You spoke. We’ve listened. Lots more #SzechuanSauce and locations. Details soon. And that’s the wayyy the news goes! pic.twitter.com/ooIrbZBsOw
— McDonald's (@McDonalds) October 8, 2017
Three pillars
How did the company know to respond? Oliver cites three pillars of McDonald’s social media measurement that help it stay culturally relevant and conversant.
- Marketing and advocacy
- Listening and measurement
- Engagement and care
In addition to its own monitoring through Sprinklr and Crimson Hexagon, McDonald’s receives a “rumor report” from an agency every morning, updating it on what’s trending on social media in the previous 24 hours.
“Out of 50 things that are listed, we’ll activate on four or five of that,” Oliver says.
McDonald’s also tracks the competition, though it doesn’t always respond when Burger King, for one, tries to engage.
Another trend McDonald’s picked up on social media was the demand for breakfast in the evening.

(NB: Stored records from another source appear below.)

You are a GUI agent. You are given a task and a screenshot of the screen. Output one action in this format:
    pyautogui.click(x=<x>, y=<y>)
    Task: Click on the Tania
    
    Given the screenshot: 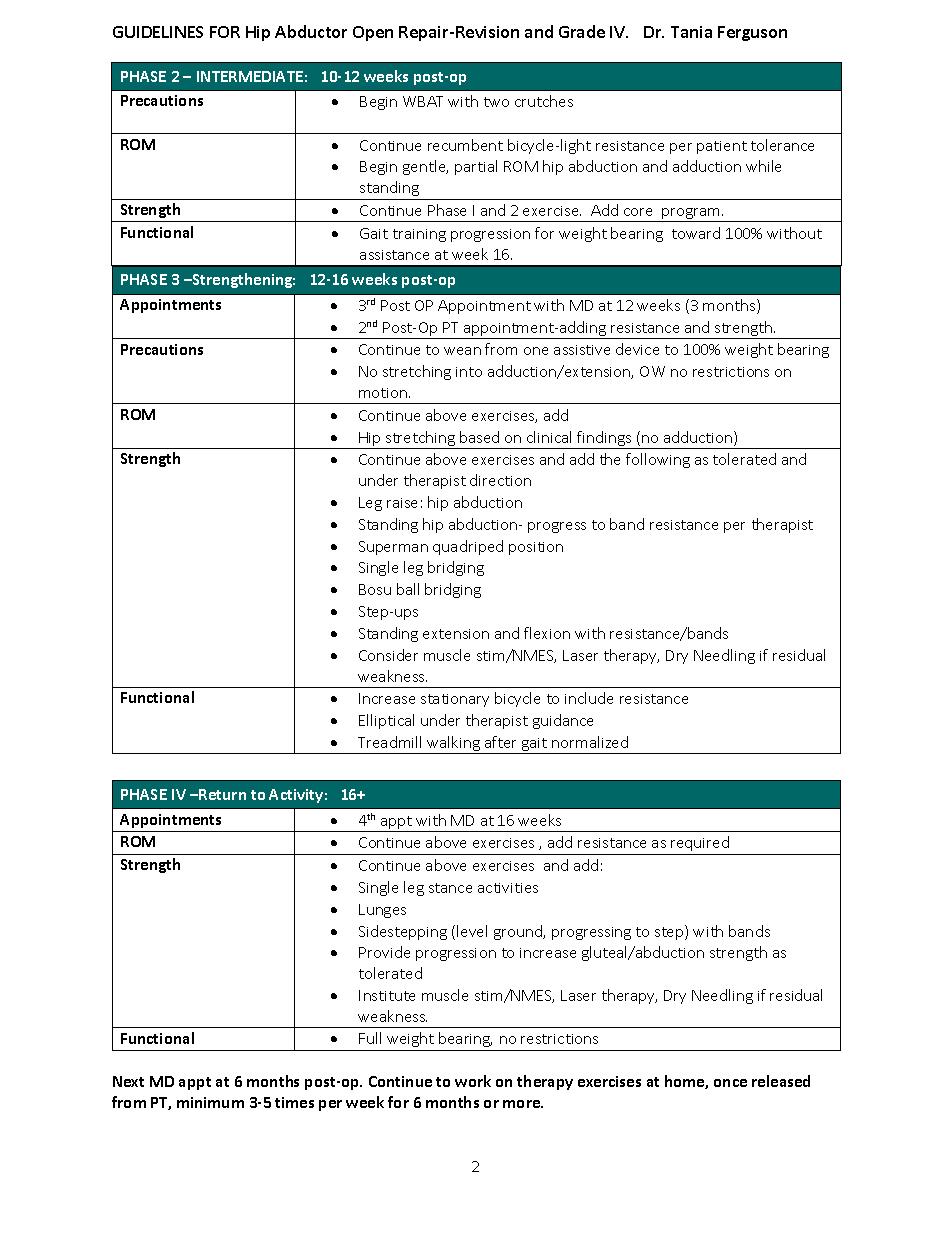 What is the action you would take?
    pyautogui.click(x=691, y=32)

“There was so much conversation in the social space, and we heard them loud and clear,” she says. “We made it happen last year, and it was all based on social media listening and insights.”
Online marketing can pick up other useful information, such as sentiment tracking and health trends in fast-food restaurants.
Positive social media conversations can keep an organization busy, but they aren’t as urgent as negative exchanges, Oliver says. If there’s a safety issue, if the ice cream machines are broken, if the app isn’t working in a store—McDonald’s wants to find out, connect with the customer, and fix the problem as quickly as possible.
“We have to make sure those conversations that are negative don’t go much further,” Oliver says.
Before organizations do any online monitoring or push out a campaign, it’s important to understand what action they want to take in response to data gleaned from social media, Oliver says. Knowing that, they can tweak Crimson Hexagon to look for certain kinds of discussions.
“If I’m looking for conversations around Happy Meals, I can train a tool to look for only conversations around Happy Meal toy characters, Happy Meal hamburgers, Happy Meal cheeseburgers,” Oliver says.
Measuring engagement can unearth useful insights. It matters, for example, if engagement is 20 percent on mentions of Happy Meals, but 70 percent on mentions of Happy Meal toys.
“That to me is a big insight: that happy Meals has a lot of conversation, but it’s really the toys that drive engagement,” Oliver says. “And that’s what I would send to the team.”